Bare land values rise, but equipped farms struggle

Agricultural land values in England rose by 2% during the third quarter of 2009, according to Smiths Gore.

The firm’s review of the farmland market found that bare land prices increased to an average of £4900/acre between July and September, as demand from commercial buyers remained strong and supply stayed tight. Just 5300 acres of bare land was marketed this autumn, half the amount in 2008.

It was the first increase in bare land values recorded this year after prices had remained at £4800/acre during the first half of the year.

But, weaker demand from non-farmer and investor buyers meant the value of equipped farms fell for the fifth quarter in a row, by 6% to £6900/acre over the same period, Smiths Gore said.

This meant the “equipped premium” – the difference between bare land values and the value including houses and buildings – had dropped significantly from an average of £3200/acre last year to just £2000/acre.

“Bare land values have risen in the third quarter. However, there is considerable patchiness in demand for farms,” head of farm agency, Giles Wordsworth, said.

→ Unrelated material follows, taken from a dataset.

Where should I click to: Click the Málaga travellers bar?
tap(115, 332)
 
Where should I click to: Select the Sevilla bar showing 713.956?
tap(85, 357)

“The best quality farms continue to be in demand and they are selling well, often above their asking price; but lower quality farms are struggling to sell and there are more examples of over-inflated asking prices being reduced.”

The firm forecast that prices for all farms would rise by 2-3% in 2010, but lower quality equipped farms could continue to fall in value, unless a stabilisation in the housing market had a knock-on benefit for equipped farms.